Published online Apr 15, 2002. doi: 10.3748/wjg.v8.i2.200
Revised: February 10, 2002
Accepted: February 20, 2002
Published online: April 15, 2002
AIM: Esophageal cancer remains a significant health problem worldwide. It is important to investigate alterations in expression of retinoic acid receptor-β, P53 and Ki67 proteins in esophageal carcinogenesis.
METHODS: To find biomarkers for early identification of esophageal cancer, we analyzed the retinoic acid receptor-β, P53 protein and the proliferation marker Ki67 in surgical specimens of normal, mildly, and severely dysplastic and malignant esophageal tissues by in situ hybridization of RNA and immunohistochemistry.

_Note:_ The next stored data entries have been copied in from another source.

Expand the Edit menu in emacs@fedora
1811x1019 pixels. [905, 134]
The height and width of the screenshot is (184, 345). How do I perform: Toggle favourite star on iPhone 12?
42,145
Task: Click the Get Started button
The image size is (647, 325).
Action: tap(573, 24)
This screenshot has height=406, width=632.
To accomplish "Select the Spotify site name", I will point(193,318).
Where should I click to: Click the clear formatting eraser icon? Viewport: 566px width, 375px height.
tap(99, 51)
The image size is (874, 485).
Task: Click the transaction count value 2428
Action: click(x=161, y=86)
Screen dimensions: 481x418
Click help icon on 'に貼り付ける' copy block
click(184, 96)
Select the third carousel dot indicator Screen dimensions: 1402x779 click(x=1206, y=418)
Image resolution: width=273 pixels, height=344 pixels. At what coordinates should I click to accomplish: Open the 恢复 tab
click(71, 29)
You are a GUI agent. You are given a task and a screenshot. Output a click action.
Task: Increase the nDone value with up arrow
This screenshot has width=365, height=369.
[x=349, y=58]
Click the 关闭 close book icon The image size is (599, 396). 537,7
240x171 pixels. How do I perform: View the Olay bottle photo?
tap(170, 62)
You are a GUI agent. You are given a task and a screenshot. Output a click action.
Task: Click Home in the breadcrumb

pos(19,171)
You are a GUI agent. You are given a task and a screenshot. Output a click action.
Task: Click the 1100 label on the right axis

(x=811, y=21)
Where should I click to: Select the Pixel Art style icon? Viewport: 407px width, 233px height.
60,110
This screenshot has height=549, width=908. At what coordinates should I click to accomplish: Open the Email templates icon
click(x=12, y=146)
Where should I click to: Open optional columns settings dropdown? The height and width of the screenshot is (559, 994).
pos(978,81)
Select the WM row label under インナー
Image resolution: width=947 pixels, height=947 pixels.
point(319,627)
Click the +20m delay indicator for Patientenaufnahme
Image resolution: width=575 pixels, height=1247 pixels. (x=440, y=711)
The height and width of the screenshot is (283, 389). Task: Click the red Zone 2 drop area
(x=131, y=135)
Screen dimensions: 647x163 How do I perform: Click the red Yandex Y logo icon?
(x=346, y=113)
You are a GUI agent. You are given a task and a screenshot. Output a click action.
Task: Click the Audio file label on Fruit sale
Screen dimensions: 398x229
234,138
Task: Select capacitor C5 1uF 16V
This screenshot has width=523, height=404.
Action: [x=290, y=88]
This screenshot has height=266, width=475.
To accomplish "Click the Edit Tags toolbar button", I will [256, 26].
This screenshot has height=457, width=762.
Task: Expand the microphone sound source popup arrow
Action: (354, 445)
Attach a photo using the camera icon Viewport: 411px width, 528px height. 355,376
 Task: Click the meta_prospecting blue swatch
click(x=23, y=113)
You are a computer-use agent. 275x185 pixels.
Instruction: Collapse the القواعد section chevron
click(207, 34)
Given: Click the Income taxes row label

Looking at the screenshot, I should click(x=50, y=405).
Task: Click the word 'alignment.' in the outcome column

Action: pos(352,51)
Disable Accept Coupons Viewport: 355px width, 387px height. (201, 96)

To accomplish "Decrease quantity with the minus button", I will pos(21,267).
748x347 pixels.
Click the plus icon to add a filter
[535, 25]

RESULTS: RAR-β was expressed in 94.3% (33/35) of normal mucosae, 67.8% (19/28) of the mild, 58.1% (18/31) of the severe lesions and 53.2% (116/218) of tumor samples. RAR-β mRNA was expressed in 62.7% (42/67), 55.1% (43/78) and 29.2% (7/24) of well, moderated and poorly differentiated SSCs. The P53 and Ki67 proteins were 5.9% (2/34) of the normal mucosa. P53 and Ki67 stained positively in 10.7% (3/28) and 21.4% (6/28) of mild dysplasia, and 51.6% (16/31) and 58.1% (18/31) of severely dysplasia respectively. Samples from esophageal cancer showed no higher levers of P53 and Ki67 expression than seen in severely dysplastic lesions. There was significant difference of RAR-β、P53 and Ki67 expression between normal mucosa and dysplatic tissue or esophageal cancer.
CONCLUSION: Loss of RAR-β expression and accumulation of P53 and Ki67 proteins may serve as biomarkers for early identification of esophageal cancer in the high-risk populations.